● WHAT THE TASK ASKS
Give the data again exactly, stopping after the "The image size is (1568, 446)." line.

(Pixel coordinate grounding data)
+++

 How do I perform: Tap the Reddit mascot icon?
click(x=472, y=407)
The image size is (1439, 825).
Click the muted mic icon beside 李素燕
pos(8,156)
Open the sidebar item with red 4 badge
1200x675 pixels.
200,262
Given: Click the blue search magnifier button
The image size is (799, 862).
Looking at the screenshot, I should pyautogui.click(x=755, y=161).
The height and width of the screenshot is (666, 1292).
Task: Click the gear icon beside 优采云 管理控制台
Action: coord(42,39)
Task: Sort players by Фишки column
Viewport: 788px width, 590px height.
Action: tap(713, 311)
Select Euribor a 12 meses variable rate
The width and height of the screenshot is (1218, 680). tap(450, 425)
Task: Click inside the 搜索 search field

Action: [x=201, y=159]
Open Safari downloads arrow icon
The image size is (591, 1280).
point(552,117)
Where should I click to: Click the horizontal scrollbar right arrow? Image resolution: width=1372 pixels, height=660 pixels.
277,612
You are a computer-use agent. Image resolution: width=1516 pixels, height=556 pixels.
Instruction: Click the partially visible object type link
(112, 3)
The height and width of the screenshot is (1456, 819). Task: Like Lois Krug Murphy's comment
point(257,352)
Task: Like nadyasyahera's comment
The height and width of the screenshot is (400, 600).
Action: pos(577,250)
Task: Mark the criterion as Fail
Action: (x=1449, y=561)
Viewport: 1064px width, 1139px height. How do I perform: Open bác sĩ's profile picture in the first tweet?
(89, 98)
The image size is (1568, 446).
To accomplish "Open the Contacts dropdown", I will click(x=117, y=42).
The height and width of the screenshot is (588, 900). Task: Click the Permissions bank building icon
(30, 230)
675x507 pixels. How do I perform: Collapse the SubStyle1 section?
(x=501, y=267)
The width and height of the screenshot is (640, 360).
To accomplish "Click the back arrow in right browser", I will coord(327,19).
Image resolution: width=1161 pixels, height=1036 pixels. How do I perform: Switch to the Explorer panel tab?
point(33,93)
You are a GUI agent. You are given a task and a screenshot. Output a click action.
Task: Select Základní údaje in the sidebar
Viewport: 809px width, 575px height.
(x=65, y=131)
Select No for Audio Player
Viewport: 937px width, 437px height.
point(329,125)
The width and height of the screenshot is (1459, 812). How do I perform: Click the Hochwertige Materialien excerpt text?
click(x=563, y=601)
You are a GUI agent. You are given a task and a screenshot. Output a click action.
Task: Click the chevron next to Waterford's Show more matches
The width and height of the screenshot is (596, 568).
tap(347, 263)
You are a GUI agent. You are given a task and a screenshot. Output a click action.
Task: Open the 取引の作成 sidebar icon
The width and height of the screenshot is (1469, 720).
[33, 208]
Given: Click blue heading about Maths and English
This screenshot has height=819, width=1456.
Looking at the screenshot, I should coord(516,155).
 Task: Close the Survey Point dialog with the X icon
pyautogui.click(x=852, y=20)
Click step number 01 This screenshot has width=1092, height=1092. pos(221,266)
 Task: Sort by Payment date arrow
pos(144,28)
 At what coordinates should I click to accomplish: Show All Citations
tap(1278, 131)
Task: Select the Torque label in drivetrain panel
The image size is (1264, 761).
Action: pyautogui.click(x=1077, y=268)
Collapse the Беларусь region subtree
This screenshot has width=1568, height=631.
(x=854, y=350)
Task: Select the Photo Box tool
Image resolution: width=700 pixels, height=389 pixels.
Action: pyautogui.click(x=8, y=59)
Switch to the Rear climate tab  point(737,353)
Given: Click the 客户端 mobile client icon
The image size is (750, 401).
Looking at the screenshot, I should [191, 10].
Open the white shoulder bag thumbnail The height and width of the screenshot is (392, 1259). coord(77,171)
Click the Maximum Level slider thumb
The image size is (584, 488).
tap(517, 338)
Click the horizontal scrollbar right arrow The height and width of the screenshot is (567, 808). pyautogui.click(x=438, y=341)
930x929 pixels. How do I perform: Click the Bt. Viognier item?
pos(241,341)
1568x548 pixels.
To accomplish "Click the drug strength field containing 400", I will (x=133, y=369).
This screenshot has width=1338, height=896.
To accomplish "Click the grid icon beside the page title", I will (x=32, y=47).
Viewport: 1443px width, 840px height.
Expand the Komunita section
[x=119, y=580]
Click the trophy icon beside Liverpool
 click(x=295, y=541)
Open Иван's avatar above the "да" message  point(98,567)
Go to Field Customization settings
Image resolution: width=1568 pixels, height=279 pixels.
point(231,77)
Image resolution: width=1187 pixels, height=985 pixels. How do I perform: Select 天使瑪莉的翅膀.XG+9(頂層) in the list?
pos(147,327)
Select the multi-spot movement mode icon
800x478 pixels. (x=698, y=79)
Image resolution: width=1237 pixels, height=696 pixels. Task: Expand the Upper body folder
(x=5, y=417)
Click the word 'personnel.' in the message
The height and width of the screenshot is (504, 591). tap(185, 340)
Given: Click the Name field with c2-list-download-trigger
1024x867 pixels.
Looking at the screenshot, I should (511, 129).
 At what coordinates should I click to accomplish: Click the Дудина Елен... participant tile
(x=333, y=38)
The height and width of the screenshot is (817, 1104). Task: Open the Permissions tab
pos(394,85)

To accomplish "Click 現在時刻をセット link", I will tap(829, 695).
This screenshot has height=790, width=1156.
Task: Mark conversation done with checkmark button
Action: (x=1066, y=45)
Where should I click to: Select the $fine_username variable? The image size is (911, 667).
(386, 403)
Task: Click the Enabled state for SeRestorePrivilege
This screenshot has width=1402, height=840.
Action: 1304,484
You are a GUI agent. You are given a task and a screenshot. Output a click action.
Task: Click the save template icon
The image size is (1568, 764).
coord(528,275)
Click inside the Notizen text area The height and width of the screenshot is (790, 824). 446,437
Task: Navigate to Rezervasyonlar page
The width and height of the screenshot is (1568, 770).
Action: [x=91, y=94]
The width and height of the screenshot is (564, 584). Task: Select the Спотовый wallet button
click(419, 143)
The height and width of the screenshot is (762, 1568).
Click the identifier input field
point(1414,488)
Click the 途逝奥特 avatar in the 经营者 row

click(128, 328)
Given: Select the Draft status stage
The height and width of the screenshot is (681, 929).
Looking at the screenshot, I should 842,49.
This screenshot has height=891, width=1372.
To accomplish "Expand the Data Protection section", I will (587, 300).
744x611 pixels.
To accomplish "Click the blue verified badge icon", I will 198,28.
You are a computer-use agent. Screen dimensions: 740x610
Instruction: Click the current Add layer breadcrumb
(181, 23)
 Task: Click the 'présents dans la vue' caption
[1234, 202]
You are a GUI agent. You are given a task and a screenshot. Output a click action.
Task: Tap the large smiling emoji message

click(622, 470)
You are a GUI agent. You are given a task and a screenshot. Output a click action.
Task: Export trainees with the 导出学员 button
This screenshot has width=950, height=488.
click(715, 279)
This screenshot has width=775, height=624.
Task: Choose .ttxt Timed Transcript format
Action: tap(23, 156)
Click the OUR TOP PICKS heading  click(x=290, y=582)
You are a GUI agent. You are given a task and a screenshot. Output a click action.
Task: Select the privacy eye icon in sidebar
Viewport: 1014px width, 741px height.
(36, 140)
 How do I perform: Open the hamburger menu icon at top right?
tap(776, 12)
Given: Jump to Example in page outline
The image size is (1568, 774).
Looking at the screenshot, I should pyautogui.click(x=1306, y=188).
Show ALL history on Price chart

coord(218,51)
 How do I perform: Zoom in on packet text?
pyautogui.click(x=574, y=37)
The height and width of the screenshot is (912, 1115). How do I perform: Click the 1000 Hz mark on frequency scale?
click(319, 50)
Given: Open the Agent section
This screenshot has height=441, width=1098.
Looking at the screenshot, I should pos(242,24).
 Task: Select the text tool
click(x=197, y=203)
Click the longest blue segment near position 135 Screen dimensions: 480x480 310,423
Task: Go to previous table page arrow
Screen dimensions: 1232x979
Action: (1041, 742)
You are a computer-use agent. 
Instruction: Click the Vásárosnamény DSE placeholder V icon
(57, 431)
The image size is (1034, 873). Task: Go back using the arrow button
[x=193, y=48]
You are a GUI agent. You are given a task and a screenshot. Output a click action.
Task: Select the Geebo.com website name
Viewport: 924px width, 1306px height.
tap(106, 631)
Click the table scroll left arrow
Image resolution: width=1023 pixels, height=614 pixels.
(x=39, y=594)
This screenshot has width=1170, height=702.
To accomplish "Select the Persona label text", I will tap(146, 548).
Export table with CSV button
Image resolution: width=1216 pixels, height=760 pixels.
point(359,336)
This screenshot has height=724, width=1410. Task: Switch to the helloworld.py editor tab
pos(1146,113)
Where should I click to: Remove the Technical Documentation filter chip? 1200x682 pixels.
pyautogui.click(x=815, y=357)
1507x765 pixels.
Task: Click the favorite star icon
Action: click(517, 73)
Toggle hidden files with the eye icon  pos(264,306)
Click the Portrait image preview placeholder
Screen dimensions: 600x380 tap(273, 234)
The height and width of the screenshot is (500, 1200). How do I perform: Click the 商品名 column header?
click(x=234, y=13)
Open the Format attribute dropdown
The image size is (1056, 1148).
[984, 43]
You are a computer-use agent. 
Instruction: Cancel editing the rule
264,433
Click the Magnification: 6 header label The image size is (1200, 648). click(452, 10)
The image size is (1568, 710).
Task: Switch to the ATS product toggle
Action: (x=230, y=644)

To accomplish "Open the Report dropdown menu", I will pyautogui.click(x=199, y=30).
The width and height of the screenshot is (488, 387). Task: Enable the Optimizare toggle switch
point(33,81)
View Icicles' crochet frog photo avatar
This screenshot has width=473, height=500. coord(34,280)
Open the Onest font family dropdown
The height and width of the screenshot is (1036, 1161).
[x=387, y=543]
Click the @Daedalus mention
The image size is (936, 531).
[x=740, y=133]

+++

● YOUR SOLUTION
 How do I perform: Tap the Reddit mascot icon?
click(x=472, y=407)
The image size is (1439, 825).
Click the muted mic icon beside 李素燕
pos(8,156)
Open the sidebar item with red 4 badge
1200x675 pixels.
200,262
Given: Click the blue search magnifier button
The image size is (799, 862).
Looking at the screenshot, I should pyautogui.click(x=755, y=161).
The height and width of the screenshot is (666, 1292).
Task: Click the gear icon beside 优采云 管理控制台
Action: coord(42,39)
Task: Sort players by Фишки column
Viewport: 788px width, 590px height.
Action: tap(713, 311)
Select Euribor a 12 meses variable rate
The width and height of the screenshot is (1218, 680). tap(450, 425)
Task: Click inside the 搜索 search field

Action: [x=201, y=159]
Open Safari downloads arrow icon
The image size is (591, 1280).
point(552,117)
Where should I click to: Click the horizontal scrollbar right arrow? Image resolution: width=1372 pixels, height=660 pixels.
277,612
You are a computer-use agent. Image resolution: width=1516 pixels, height=556 pixels.
Instruction: Click the partially visible object type link
(112, 3)
The height and width of the screenshot is (1456, 819). Task: Like Lois Krug Murphy's comment
point(257,352)
Task: Like nadyasyahera's comment
The height and width of the screenshot is (400, 600).
Action: pos(577,250)
Task: Mark the criterion as Fail
Action: (x=1449, y=561)
Viewport: 1064px width, 1139px height. How do I perform: Open bác sĩ's profile picture in the first tweet?
(89, 98)
The image size is (1568, 446).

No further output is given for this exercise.